In Dankbarkeit und bewusstem Innehalten fand die ökumenische Aktion „Handys als Kollekte“ am 11. Januar mit einem besonderen Gottesdienst in St. Franziskus in Pforzheim ihren Abschluss. Anlass war nicht nur das Ende einer Sammelaktion, sondern vor allem das Staunen über das, was gemeinsames Engagement bewirken kann: An über 500 Orten in Baden-Württemberg wurden alte Mobiltelefone gesammelt: Ein beeindruckendes Zeichen gelebter Solidarität und Verantwortung, heißt es in einer Mitteilung der missio-Diözesanstelle in Rottenburg.
Zahlreiche ehrenamtliche Helferinnen und Helfer
Allein in der Diözese Rottenburg-Stuttgart beteiligten sich so 36 Sammelzentren mit rund 200 Sammelstellen. „Dieser Erfolg ist vor allem dem Engagement zahlreicher ehrenamtlicher Helferinnen und Helfer zu verdanken, die die Aktion vor Ort tragen“, wird missio-Diözesanreferent Ioan Brstiak in der Mitteilung zitiert. Ein Blick auf den aktuellen Zwischenstand verdeutliche den Erfolg der Aktion auch auf lokaler Ebene: Am Sammelzentrum der missio-Diözesanstelle in Rottenburg seien bislang 17 Sammelstellen aus Kirchengemeinden und Institutionen registriert, hinzu kämen zwei weitere Sammelstellen. „Obwohl bisher erst zwei Sammelstellen ihre Boxen zurückgegeben haben und einige einzelne Endgeräte abgegeben wurden, wurden bereits rund 300 alte Handys gesammelt“, heißt es in der Mitteilung.
Gelebte Solidarität
Nach den Osterferien 2026 soll der Recyclingpartner JuRec-IT eine umfassende Auswertung der Sammelergebnisse vorlegen. Bis dahin könnten weiterhin Handys gesammelt werden, teilt die missio-Diözesanstelle mit. Schon jetzt zeige sich: „‘Handys als Kollekte‘ verbindet gelebte Solidarität, Umweltbewusstsein und ökumenisches Engagement und macht deutlich, dass nachhaltiges Handeln bereits bei ausgedienten Geräten beginnen kann“, sagt Brstiak.
Unser Handeln hat unmittelbare Auswirkungen
„Handys als Kollekte“ habe weit mehr bewirkt als das Zusammenführen alter Geräte. Die Aktion habe Bewusstsein geschaffen: für unsere Konsumgewohnheiten, für unseren Umgang mit Ressourcen und für die globalen Verflechtungen, in die unser Alltag eingebettet sind. Anschaulich und berührend mache dies auch das Begleitheft rund um „Frida, die Rohstoffdetektivin“. Es zeige auf einfache Weise, was oft verborgen bleibt: Unser Handeln hier hat unmittelbare Auswirkungen auf das Leben von Menschen an anderen Orten der Welt. Und: Jede Entscheidung, so klein sie auch erscheinen mag, kann ein Schritt hin zu mehr Gerechtigkeit sein.

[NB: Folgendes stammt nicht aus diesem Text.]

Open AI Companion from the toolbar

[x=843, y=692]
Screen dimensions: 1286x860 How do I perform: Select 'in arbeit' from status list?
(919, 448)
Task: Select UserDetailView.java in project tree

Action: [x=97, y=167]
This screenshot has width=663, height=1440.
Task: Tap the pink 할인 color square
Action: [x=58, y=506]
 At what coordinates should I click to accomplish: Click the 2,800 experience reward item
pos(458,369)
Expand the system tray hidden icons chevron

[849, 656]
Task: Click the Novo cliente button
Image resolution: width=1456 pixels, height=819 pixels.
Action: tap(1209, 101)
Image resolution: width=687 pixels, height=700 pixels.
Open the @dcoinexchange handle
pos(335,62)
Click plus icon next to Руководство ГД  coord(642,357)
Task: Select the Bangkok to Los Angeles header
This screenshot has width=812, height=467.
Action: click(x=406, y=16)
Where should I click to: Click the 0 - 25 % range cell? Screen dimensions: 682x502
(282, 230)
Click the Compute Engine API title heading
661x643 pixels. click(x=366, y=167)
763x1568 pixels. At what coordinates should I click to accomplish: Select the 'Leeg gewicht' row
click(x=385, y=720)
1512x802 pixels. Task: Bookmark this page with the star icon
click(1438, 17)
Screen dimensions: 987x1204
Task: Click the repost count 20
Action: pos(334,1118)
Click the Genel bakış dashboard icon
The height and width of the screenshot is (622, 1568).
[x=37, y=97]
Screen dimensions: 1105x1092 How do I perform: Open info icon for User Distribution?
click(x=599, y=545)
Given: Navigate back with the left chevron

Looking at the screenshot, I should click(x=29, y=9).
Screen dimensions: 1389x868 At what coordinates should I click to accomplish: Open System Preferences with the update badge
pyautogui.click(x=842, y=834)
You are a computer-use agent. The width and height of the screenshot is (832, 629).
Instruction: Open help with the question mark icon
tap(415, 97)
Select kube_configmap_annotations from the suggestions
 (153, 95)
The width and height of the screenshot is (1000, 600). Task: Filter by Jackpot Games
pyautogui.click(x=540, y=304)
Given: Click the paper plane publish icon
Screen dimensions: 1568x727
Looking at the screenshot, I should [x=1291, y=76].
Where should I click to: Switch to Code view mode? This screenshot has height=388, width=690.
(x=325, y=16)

Weltweite Dimension des Glaubens
In gelebter ökumenischer Verbundenheit wurde der Gottesdienst in Pforzheim von Pfarrer Michael Starck von der Evangelischen Landeskirche in Baden und Pfarrer Ralf Häußler von der Evangelischen Landeskirche in Württemberg gemeinsam mit Pater Desmond Uche sowie missio-Referent Ioan Brstiak gestaltet. Musikalisch gestaltet wurde der Gottesdienst unter anderem vom Afrikanischen Chor der Gemeinde. Lesungen und Fürbitten wurden auf Deutsch, Französisch und Englisch vorgetragen und machten so die weltweite Dimension des Glaubens erfahrbar.
Achtsam mit Gottes Schöpfung umzugehen
Anschließend setzte sich die Gemeinschaft im Gemeindehaus fort: Beim „Bring and Eat“ wurde geteilt, was jede und jeder mitgebracht hatte: Speisen, Gespräche und Begegnungen. „So klang dieser besondere Tag aus: in Dankbarkeit für das Erreichte, im Bewusstsein unserer Verantwortung und im Vertrauen darauf, dass kleine Schritte Großes bewirken können. Ermutigt, achtsam mit Gottes Schöpfung umzugehen und solidarisch mit unseren Mitmenschen weltweit zu leben, gingen wir gestärkt auseinander“, stellt Brstiak fest.